"""

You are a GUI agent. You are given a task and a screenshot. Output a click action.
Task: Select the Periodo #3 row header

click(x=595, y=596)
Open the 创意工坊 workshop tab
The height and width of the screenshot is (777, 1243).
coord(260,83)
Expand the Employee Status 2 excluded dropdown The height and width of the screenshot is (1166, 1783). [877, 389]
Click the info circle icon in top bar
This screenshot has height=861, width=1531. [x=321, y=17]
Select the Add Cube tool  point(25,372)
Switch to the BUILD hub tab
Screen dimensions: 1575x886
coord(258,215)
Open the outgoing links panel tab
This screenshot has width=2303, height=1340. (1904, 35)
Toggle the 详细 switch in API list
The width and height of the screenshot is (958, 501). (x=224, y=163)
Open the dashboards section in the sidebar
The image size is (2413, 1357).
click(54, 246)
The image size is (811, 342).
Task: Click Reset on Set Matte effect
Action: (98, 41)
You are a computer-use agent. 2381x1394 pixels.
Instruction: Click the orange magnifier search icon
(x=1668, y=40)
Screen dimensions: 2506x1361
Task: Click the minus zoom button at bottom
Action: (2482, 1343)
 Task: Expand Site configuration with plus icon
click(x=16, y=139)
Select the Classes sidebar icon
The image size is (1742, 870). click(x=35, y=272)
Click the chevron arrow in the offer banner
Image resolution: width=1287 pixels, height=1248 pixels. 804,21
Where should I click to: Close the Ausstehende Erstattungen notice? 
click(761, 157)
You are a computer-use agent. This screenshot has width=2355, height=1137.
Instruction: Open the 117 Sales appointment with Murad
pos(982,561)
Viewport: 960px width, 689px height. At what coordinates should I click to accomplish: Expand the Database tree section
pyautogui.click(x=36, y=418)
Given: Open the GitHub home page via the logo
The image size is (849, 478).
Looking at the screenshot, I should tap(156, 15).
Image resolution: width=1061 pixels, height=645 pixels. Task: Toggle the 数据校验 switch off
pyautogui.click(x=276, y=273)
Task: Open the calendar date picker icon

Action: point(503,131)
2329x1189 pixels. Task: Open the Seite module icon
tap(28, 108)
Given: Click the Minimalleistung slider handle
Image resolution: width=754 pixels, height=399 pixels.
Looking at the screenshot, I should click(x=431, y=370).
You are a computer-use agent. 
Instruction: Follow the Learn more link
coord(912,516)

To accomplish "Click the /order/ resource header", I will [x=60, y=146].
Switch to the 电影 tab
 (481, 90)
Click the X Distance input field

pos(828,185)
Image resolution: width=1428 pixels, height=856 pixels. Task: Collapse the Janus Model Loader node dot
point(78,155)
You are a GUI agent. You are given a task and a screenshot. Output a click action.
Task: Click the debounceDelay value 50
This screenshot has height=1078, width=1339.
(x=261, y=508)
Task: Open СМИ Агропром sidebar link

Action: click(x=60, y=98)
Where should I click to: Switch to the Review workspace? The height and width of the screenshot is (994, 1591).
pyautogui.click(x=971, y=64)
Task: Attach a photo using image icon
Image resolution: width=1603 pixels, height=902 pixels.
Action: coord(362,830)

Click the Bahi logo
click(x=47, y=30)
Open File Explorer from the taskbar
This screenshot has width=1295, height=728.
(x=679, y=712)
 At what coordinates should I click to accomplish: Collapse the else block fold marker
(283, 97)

"""

### What the exercise asks
An identical copy of the entries above is the expected result.

### Worked solution
You are a GUI agent. You are given a task and a screenshot. Output a click action.
Task: Select the Periodo #3 row header

click(x=595, y=596)
Open the 创意工坊 workshop tab
The height and width of the screenshot is (777, 1243).
coord(260,83)
Expand the Employee Status 2 excluded dropdown The height and width of the screenshot is (1166, 1783). [877, 389]
Click the info circle icon in top bar
This screenshot has height=861, width=1531. [x=321, y=17]
Select the Add Cube tool  point(25,372)
Switch to the BUILD hub tab
Screen dimensions: 1575x886
coord(258,215)
Open the outgoing links panel tab
This screenshot has width=2303, height=1340. (1904, 35)
Toggle the 详细 switch in API list
The width and height of the screenshot is (958, 501). (x=224, y=163)
Open the dashboards section in the sidebar
The image size is (2413, 1357).
click(54, 246)
The image size is (811, 342).
Task: Click Reset on Set Matte effect
Action: (98, 41)
You are a computer-use agent. 2381x1394 pixels.
Instruction: Click the orange magnifier search icon
(x=1668, y=40)
Screen dimensions: 2506x1361
Task: Click the minus zoom button at bottom
Action: (2482, 1343)
 Task: Expand Site configuration with plus icon
click(x=16, y=139)
Select the Classes sidebar icon
The image size is (1742, 870). click(x=35, y=272)
Click the chevron arrow in the offer banner
Image resolution: width=1287 pixels, height=1248 pixels. 804,21
Where should I click to: Close the Ausstehende Erstattungen notice? 
click(761, 157)
You are a computer-use agent. This screenshot has width=2355, height=1137.
Instruction: Open the 117 Sales appointment with Murad
pos(982,561)
Viewport: 960px width, 689px height. At what coordinates should I click to accomplish: Expand the Database tree section
pyautogui.click(x=36, y=418)
Given: Open the GitHub home page via the logo
The image size is (849, 478).
Looking at the screenshot, I should tap(156, 15).
Image resolution: width=1061 pixels, height=645 pixels. Task: Toggle the 数据校验 switch off
pyautogui.click(x=276, y=273)
Task: Open the calendar date picker icon

Action: point(503,131)
2329x1189 pixels. Task: Open the Seite module icon
tap(28, 108)
Given: Click the Minimalleistung slider handle
Image resolution: width=754 pixels, height=399 pixels.
Looking at the screenshot, I should click(x=431, y=370).
You are a computer-use agent. 
Instruction: Follow the Learn more link
coord(912,516)

To accomplish "Click the /order/ resource header", I will [x=60, y=146].
Switch to the 电影 tab
 (481, 90)
Click the X Distance input field

pos(828,185)
Image resolution: width=1428 pixels, height=856 pixels. Task: Collapse the Janus Model Loader node dot
point(78,155)
You are a GUI agent. You are given a task and a screenshot. Output a click action.
Task: Click the debounceDelay value 50
This screenshot has height=1078, width=1339.
(x=261, y=508)
Task: Open СМИ Агропром sidebar link

Action: click(x=60, y=98)
Where should I click to: Switch to the Review workspace? The height and width of the screenshot is (994, 1591).
pyautogui.click(x=971, y=64)
Task: Attach a photo using image icon
Image resolution: width=1603 pixels, height=902 pixels.
Action: coord(362,830)

Click the Bahi logo
click(x=47, y=30)
Open File Explorer from the taskbar
This screenshot has width=1295, height=728.
(x=679, y=712)
 At what coordinates should I click to accomplish: Collapse the else block fold marker
(283, 97)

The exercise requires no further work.